Back at sculptor’s house, sculptor’s female friend knocks on door in a panic. Sculptor lets friend in. They go into dark basement with lanterns to lock up windows down there. Sculptor hears noise upstairs, tells friend to wait in basement (???). Shitfaced zombie already in basement, gouges out friend’s eye!!! At this point, even I, like any straight guy, would rather stare at her chest than look into her eyes… And so would the shitfaced zombie as he goes in for a milking….
Back at hospital, people stuck on elevator. Mention getting someone to manually lower them to a floor so they can get out. Cut to a shitfaced zombie turning the crank to lower the elevator…so other shitfaced zombies can attack them when the elevator doors open. Reporter hero has arrived at hospital to rescue surgeon wife. They hop in a random car, stop at deserted gas station and go into the convenience store. Shitfaced zombies…start stripping their car? For what, parts? because there ain’t no boobies in there. Couple creates Molotov cocktails and blow up shitfaced zombies—and their car, so couple has to run off on foot. Wife, who IS a surgeon yet freaks out every time they come across a dead body, gets hysterical. Reporter hero slaps the be-otch and then they immediately start sucking face. Okay, we now know what goes on in their bedroom….
Suddenly dawns on surgeon wife that these things might be vampires! But…the entire movie takes place outside in sunlight. That detail doesn’t cross her mind, because she suggests they take shelter in church, where vampires can’t go. They approach altar. “Father, father? We need your help.” Man of the cloth turns. Shitfaced zombie priest!!! EEK! He has taken eating the body of Christ and drinking the blood of Christ way too literally. Reporter hero beats him senseless with big assed candlestick from altar. So much anger towards priest—reporter hero must have been an altar boy…
Couple leaves church and heads to…Zombieland! Yep. They arrive at an amusement park! Shitfaced zombies give chase. Couple starts to climb a rollercoaster!!! They reach the peak…rescue helicopter spots them and lowers a rope! Surgeon wife hops on first, hubby right below her. Helicopter starts to lift. Surgeon wife screams “I can’t hold on!!!” How cool would it be if the bitch falls, I think. The bitch fricking falls!!! I cheer as she bounces off the rollercoaster tracks (actually, a really BAD dummy bounces off the rollercoaster tracks—I have more alive looking dummies in my front bushes at Halloween). Reporter hero screams in agony for her…

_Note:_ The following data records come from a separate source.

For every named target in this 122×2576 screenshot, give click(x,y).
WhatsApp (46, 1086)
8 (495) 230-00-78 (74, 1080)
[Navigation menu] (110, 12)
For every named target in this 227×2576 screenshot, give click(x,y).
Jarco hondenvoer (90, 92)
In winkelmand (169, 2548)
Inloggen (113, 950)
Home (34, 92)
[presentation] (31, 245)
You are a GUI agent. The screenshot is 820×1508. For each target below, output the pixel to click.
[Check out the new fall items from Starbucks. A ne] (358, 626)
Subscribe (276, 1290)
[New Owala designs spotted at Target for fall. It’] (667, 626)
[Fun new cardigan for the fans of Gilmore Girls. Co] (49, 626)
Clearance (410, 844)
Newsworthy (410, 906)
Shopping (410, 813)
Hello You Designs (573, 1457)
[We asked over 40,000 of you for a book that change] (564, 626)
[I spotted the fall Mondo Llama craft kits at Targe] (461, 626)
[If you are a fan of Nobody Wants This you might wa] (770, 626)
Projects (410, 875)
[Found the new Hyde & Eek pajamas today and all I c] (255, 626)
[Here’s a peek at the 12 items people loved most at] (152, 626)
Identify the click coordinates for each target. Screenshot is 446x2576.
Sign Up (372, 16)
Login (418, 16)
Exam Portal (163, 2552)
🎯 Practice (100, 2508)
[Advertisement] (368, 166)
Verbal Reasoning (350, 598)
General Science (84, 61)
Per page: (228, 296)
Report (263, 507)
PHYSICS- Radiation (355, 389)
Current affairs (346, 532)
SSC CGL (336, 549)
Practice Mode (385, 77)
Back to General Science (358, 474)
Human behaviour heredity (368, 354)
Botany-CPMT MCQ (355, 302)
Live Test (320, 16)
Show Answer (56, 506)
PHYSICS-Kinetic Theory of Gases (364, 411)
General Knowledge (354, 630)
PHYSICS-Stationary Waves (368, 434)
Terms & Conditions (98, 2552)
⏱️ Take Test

…and then wakes up in bed, surgeon wife right beside him. Ah. So it was a NIGHTMARE! But wait. Is reporter hero going to shake surgeon wife awake and find she’s a shitfaced zombie? He shakes…she turns slowly to him. Nope. She’s fine. He heads off to work. Wait…déjà vu. This is the beginning of the movie all over again (biggest nightmare so far). Reporter hero and military surround plane. Door slowly opens…freeze frame! “The nightmare has become reality” splashes across the screen. Credits roll. Well, this dumb ass reporter hero better know not to let his surgeon wife grab onto that rope this time….
If you love living dead films, be sure to add this steaming pile of zombie to your collection asap!